A little over a year ago, I joined a club that everyone was already a member of. It’s a club I don’t need to name, rather I’ll describe it in flashes:
I just made the best dinner for my boyfriend. [insert photo]
[insert photo of many other meals because it seems we are a society obsessed with what we eat and documenting]
Who wants to see ___________ with me tonight? LIKE for a response back
LIKE if you LIKE me
[insert photo of abs, cleavage, couple kissing, new baby, new outfit, new haircut, new new new new________]
And what finally ended my membership to this not-so-exclusive club:
[Here is me meditating: Insert photo] And don’t forget to LIKE LIKE LIKE because look at ME; I’m MEDITATING]
There was a lot of hesitation involved when I joined. It felt extremely uncomfortable to look for friends or “request” them; wait for them to “accept” me, maybe even reject me. Some “friends” DEfriended me, while I did the same to others. For over a year, I became programmed to react on screen. When someone upset me, I sliced poems onto the screen. When I missed someone, I voyeured and searched through photographs it felt awkward to view without permission.
Hours spent scrolling down, self-loathing and getting sick off the fumes of narcissism all around.
I am of the Encyclopedia Generation. My family would get a new volume in the mail every month or so and it was quite an occasion to sip the photographs of parts of the world I’d never heard of. Through these books, I learned about leprosy, wild bush women and various weather patterns I never experienced in suburban New Jersey. Only now, can we just type in a few key words and see massive amounts of photographs attached to these words and learn every thing there is to know about it. Things are faster; no need to look through a lengthy index or wait for next month’s volume to be shipped out.
When I saw a great movie, I called up one of my three best friends (sometimes on three-way conversations) and we’d talk about it.
If I got a great haircut (or devastatingly awful), I’d head on over to whoever’s house and reveal. We didn’t have the Internet, no social networks. Birthday invites were through the mail or handed out at school. If you wanted someone to be your friend, you asked them. (Gasp) In person.
For years, when mention of this “club” came up, people would be shocked to hear that I wasn’t a member.

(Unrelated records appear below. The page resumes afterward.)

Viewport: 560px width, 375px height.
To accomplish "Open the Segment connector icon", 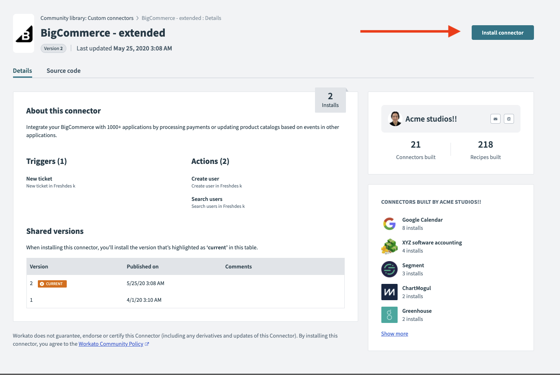I will pos(389,269).
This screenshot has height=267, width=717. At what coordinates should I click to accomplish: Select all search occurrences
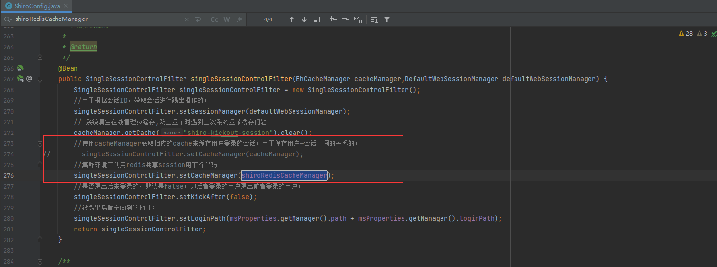pos(358,19)
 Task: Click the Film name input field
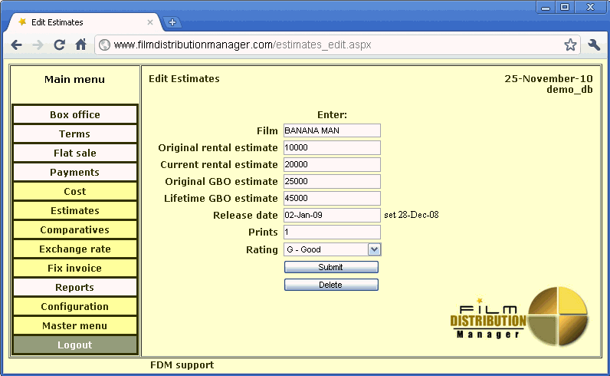(332, 131)
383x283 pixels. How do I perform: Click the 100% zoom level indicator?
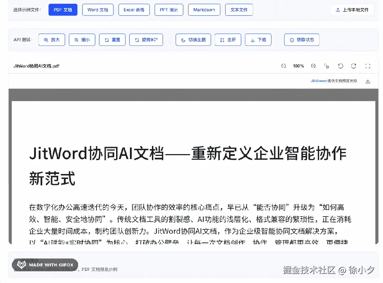click(298, 66)
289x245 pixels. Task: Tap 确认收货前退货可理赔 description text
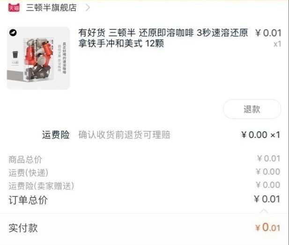[x=124, y=135]
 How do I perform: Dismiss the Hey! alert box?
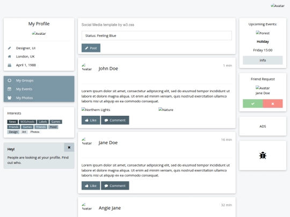(69, 147)
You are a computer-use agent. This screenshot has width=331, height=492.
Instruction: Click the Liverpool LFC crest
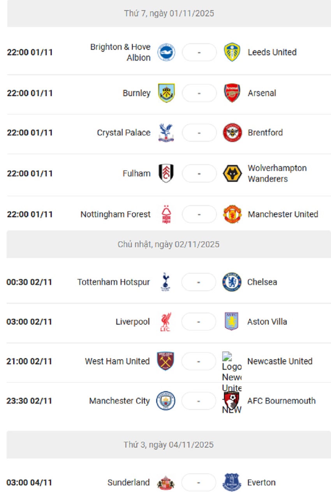[166, 322]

But….but…how do you keep up with your friends’ lives??????? How do you know what’s going on????????????
I…ask.
Then, I gave in. Put up some photographs. Promised myself that only a slice of me would be enlisted in this club. No personal things such as: how that job interview went or who I just had tea with or who I am sleeping with or a photo of that peculiar mole on my left breast.

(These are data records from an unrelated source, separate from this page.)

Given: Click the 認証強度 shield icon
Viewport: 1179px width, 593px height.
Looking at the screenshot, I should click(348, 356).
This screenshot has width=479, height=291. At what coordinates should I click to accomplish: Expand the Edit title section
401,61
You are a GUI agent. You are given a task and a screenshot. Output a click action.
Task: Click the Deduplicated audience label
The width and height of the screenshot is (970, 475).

Though on stage I have absolutely no boundaries; on screen, I needed them.
So, I advertised shows and performances. I thanked publishers who published me. I put up a line or two of poetry I was working on. I made friends. I learned about events that I wouldn’t have known about.

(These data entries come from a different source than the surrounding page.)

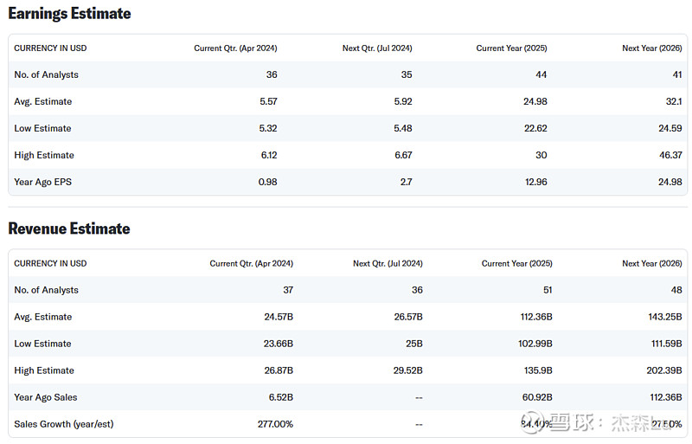
Task: Select the 6.52B year ago sales value
Action: (279, 397)
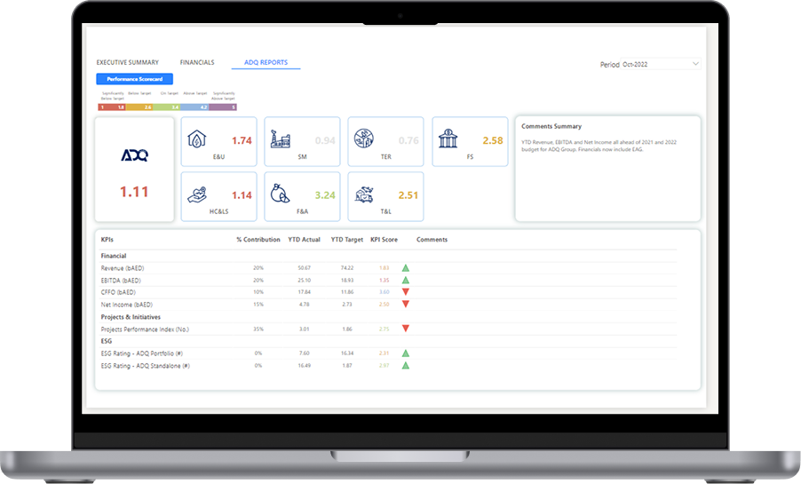Viewport: 801px width, 484px height.
Task: Click the purple Significantly Above Target segment
Action: 223,107

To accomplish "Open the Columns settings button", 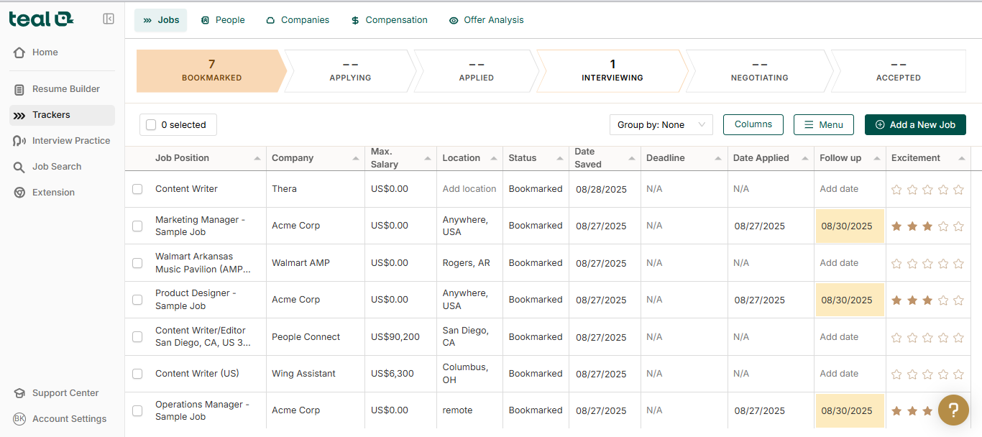I will click(x=753, y=124).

I lost hours, hours, hours of life that could have been spent straddling trees, weeping at paintings in museums, or learning how amazing people are in person right in front of me without a screen between us.
My friend count is less now. The invites will probably dry up. The world of FACES on screen like self-published BOOKS of our lives will still exist; I just won’t be a part of it.
I have done this before. Gone cold turkey from drugs, sex, certain people and other behaviors. There is that natural mourning period.
But think of all those poems that got locked inside me because I was mesmerized by some photos of a friend of a friend who isn’t even a friend of that friend’s baby or dinner date or new apartment or or or.
2013, I am ready for you. The year before you offered me some beautiful, unexpected sights and offerings. I got a whole book of poems published; I moved into a new apartment; I finished my graduate degree; I met the most amazing poets, music makers, listeners and lovers.
But.
I lost myself in there. As a kid, I wasn’t a part of many clubs. I wasn’t invited to many parties. For a little over a year, it felt kind of like I was a part of something. More specifically, I felt like I was one of the popular kids never without a place to sit and eat my lunch.
Now I know what it’s like. I can go back to being the red-haired wallflower poet. Still doing the same things, creating and exploring and loving……you are just going to have to ask me now to tell you about it.
Actually, not much has changed.
Wonderfully written. Thank you for sharing!!
Thank you for reading!
I’ve been thinking along theses lines as well. There is so much tied up in online identity. All it has done is created this space where we over-filter our human connections ( or are more awkward) and over share behind the safety of technology. I am one of these people. I could have written you a dozen letters with the time I’ve spent doing nothing but creep around online friends of friends of friends of family of friends. I think it’s time for me to disengage as well. Thanks for your words, poet.
And to disengage in one area truly leaves room to push introspection and attention elsewhere. So now more minutes/hours to poem or cook or walk or make music or make love or write letters……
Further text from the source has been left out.